> HOW TO COMPLETE THIS TASK: Return only the lines running from the one that contains "Screen dimensions: 1568x681" through the end of the entries, exactly, both ends included. Omit pictures.

> DATA:
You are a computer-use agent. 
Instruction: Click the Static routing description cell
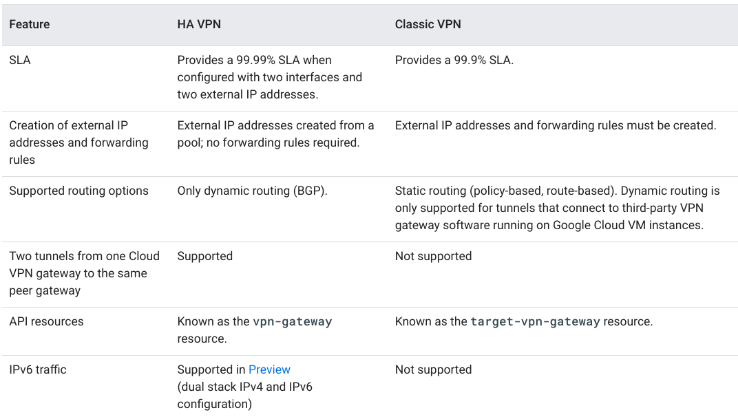[x=557, y=208]
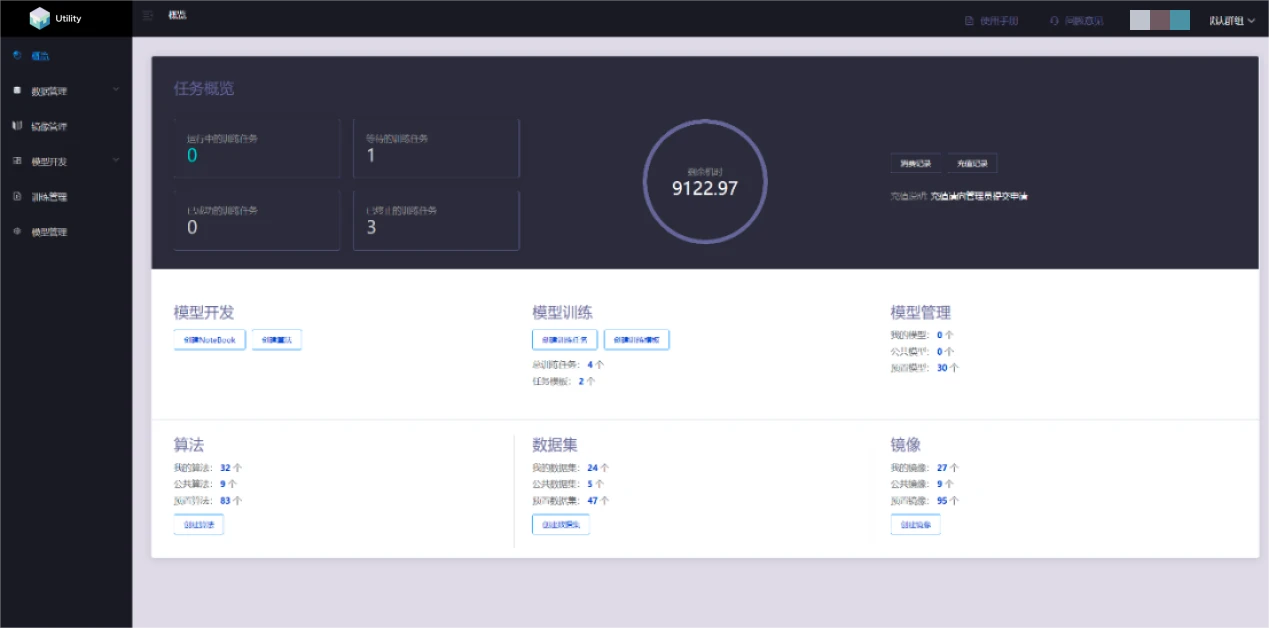Select 模型管理 in the sidebar menu
The width and height of the screenshot is (1269, 628).
pyautogui.click(x=49, y=232)

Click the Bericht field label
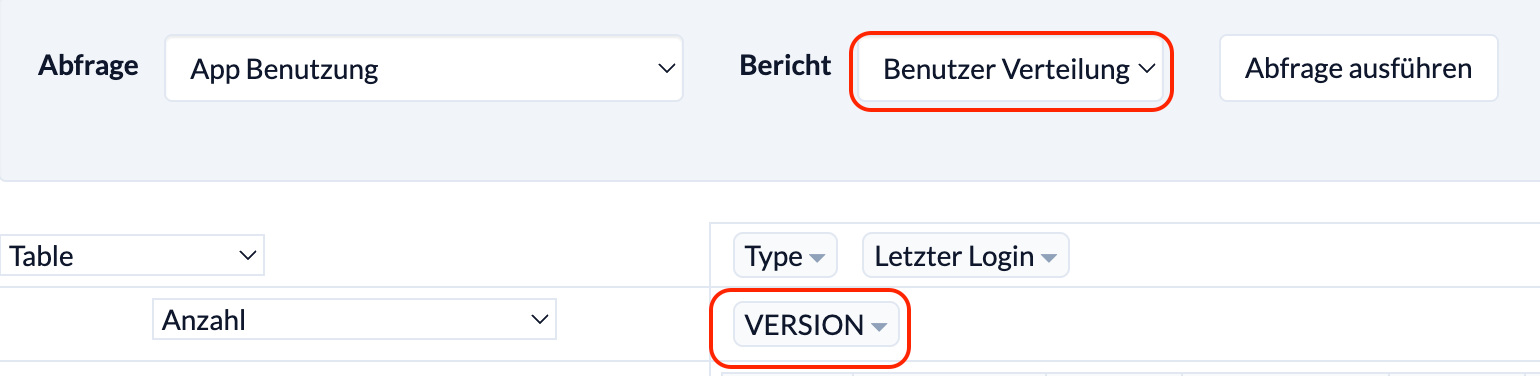tap(785, 66)
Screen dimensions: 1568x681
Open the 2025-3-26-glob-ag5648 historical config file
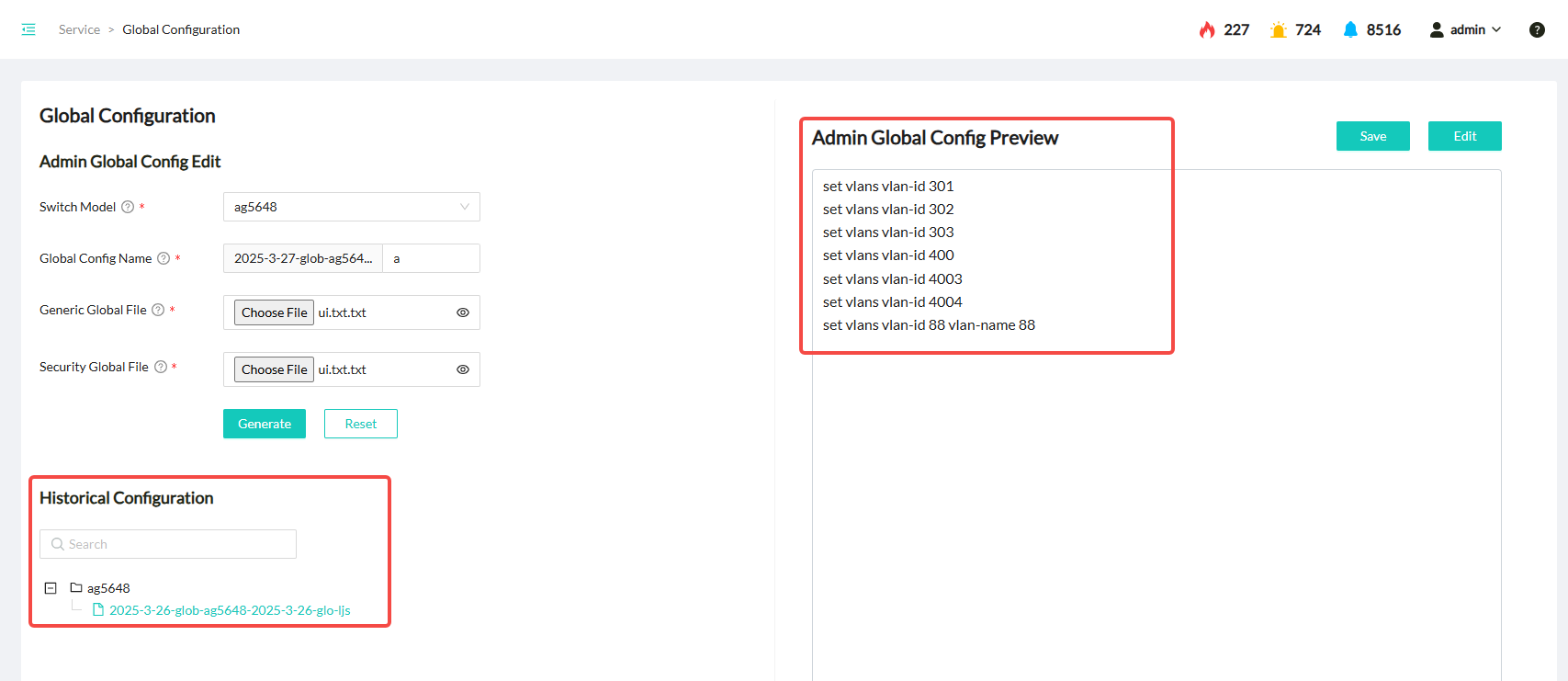click(230, 610)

> COMPLETED TASK:
Screen dimensions: 1568x681
Open the 2025-3-26-glob-ag5648 historical config file
click(230, 610)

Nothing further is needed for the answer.